Each entry below is to be given again word for word, with no pictures.
DATA EXTRACTS section start
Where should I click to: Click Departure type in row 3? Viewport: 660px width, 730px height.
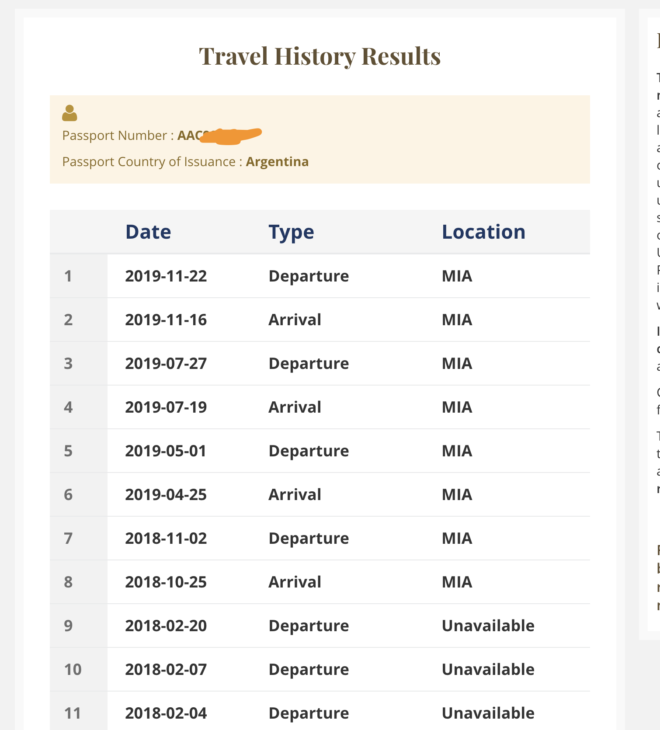[x=309, y=364]
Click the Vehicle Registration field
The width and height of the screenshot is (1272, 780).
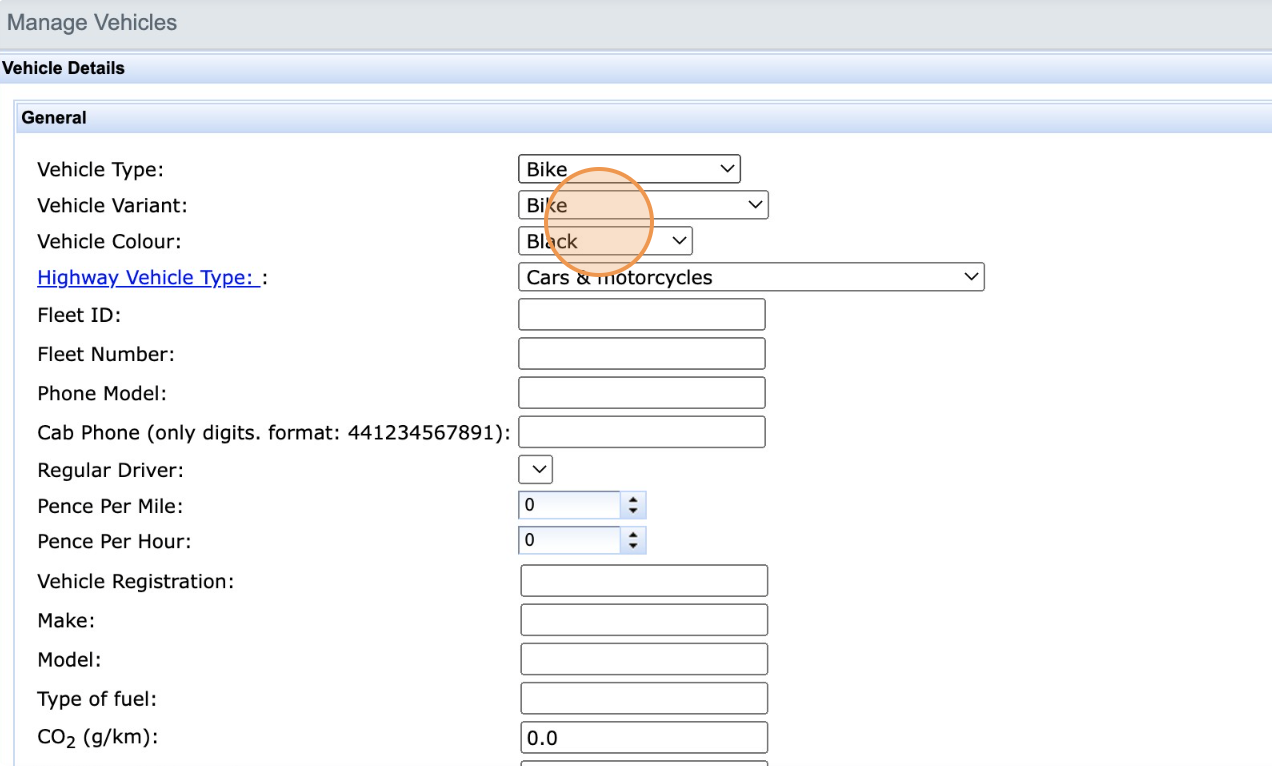tap(643, 581)
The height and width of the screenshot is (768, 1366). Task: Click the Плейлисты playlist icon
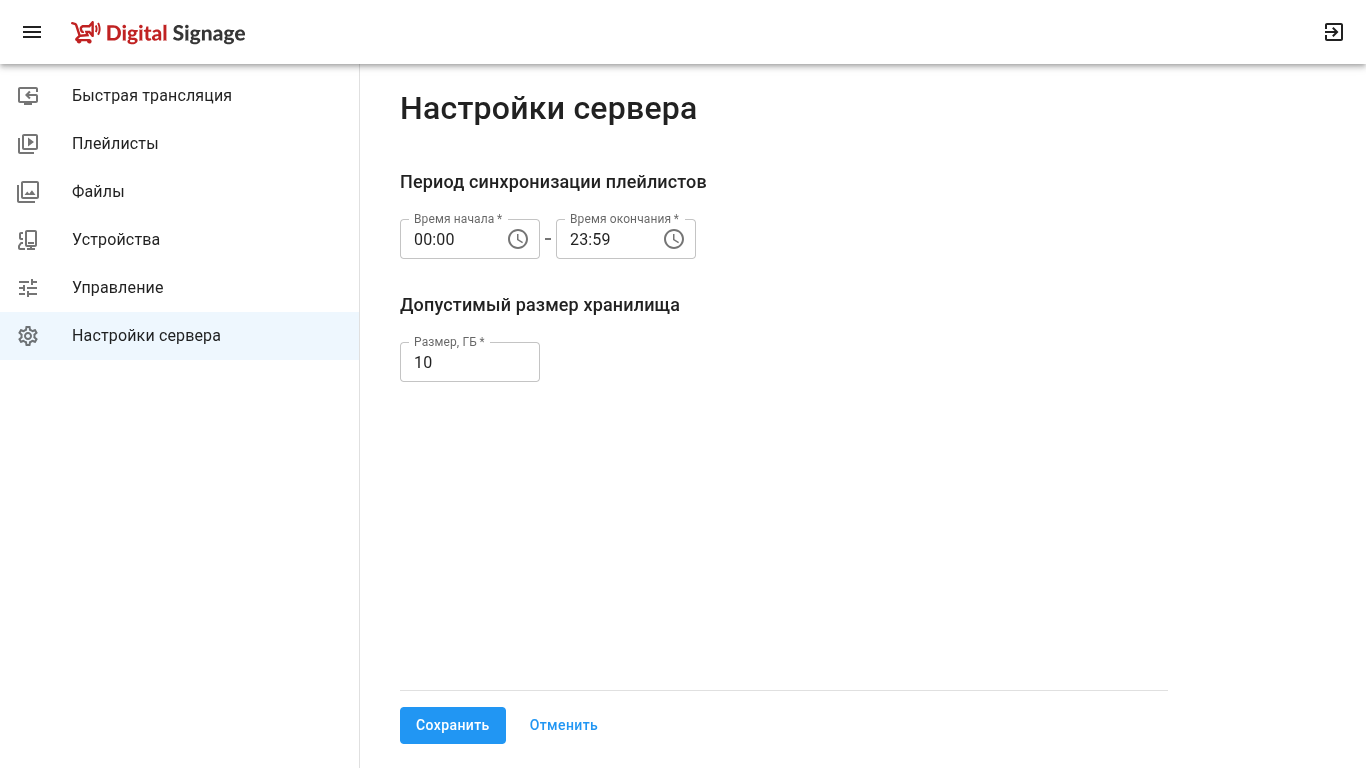pyautogui.click(x=28, y=144)
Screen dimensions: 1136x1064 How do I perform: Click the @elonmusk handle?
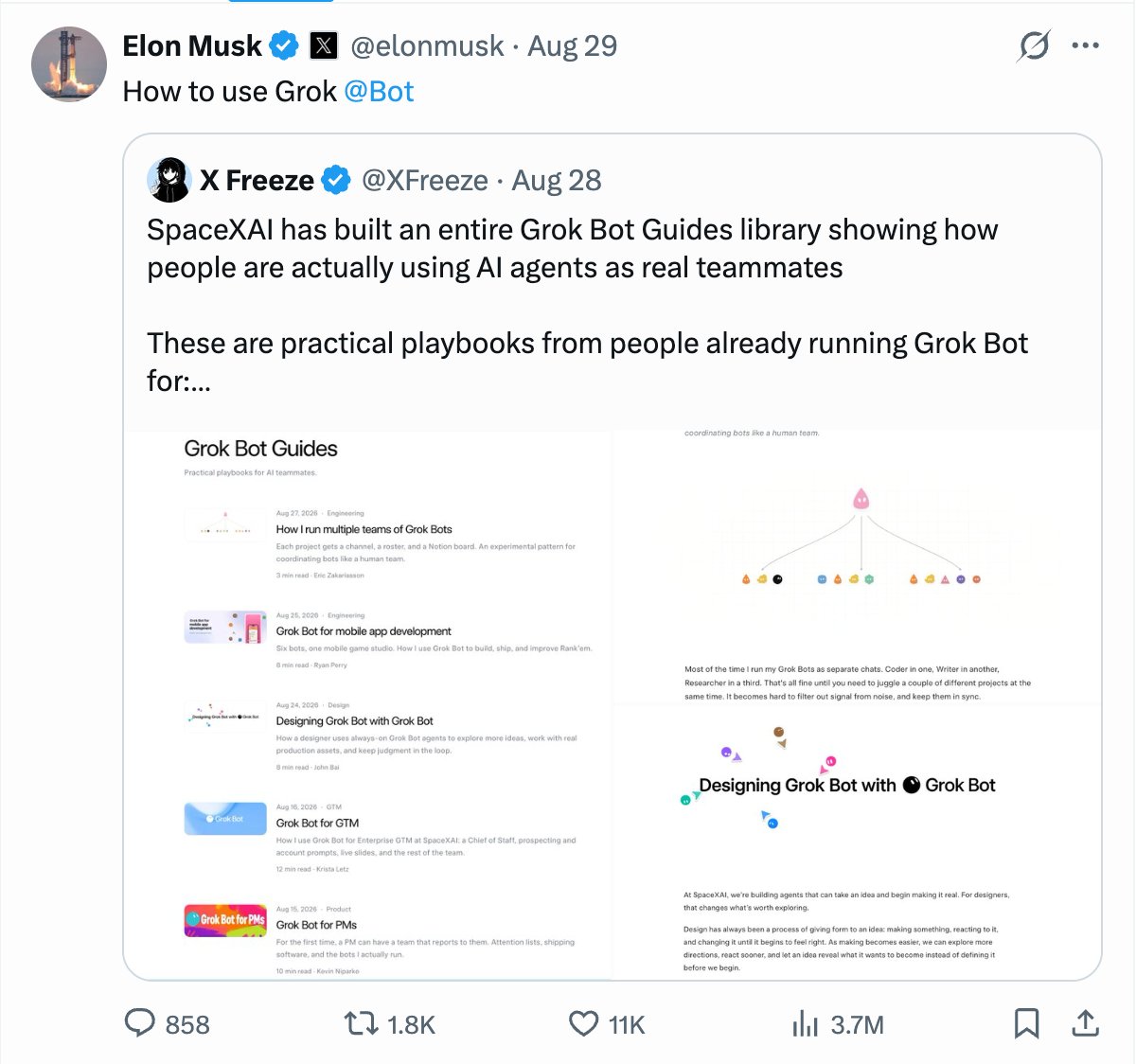click(x=427, y=45)
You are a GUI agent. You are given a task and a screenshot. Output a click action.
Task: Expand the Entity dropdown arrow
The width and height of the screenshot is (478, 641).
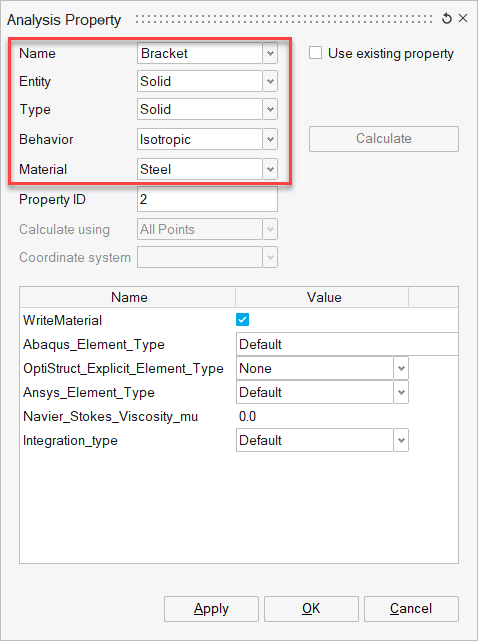click(x=270, y=81)
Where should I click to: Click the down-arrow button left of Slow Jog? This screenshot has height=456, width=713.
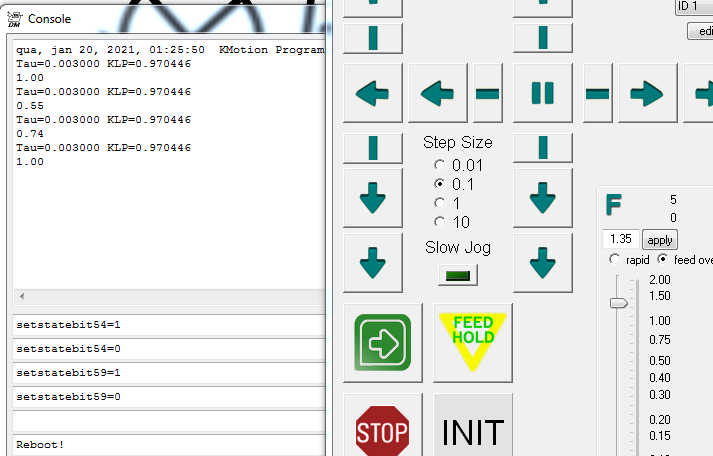(x=372, y=264)
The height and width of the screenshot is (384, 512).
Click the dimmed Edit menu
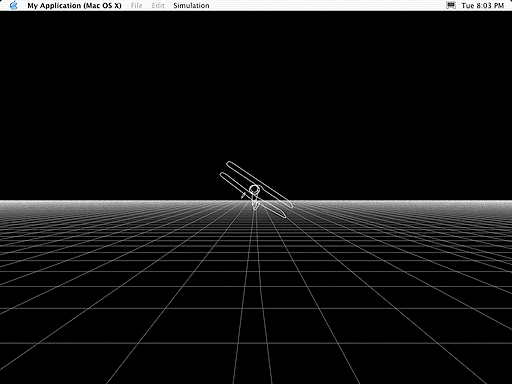pos(158,6)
DATA EXTRACTS section end
• [PROBLEM SOLUTION]:
Where should I click to: Click Departure type in row 3? Viewport: 660px width, 730px height.
[x=309, y=364]
Click the Vehicle Registration field
The width and height of the screenshot is (1272, 780).
tap(643, 581)
The height and width of the screenshot is (768, 1366). Task: Click the Плейлисты playlist icon
pyautogui.click(x=28, y=144)
Screen dimensions: 1136x1064 How do I perform: Click the @elonmusk handle?
click(x=427, y=45)
You are a GUI agent. You are given a task and a screenshot. Output a click action.
Task: Expand the Entity dropdown arrow
The width and height of the screenshot is (478, 641).
click(x=270, y=81)
Where should I click to: Click the down-arrow button left of Slow Jog? This screenshot has height=456, width=713.
(x=372, y=264)
The height and width of the screenshot is (384, 512).
Click the dimmed Edit menu
pos(158,6)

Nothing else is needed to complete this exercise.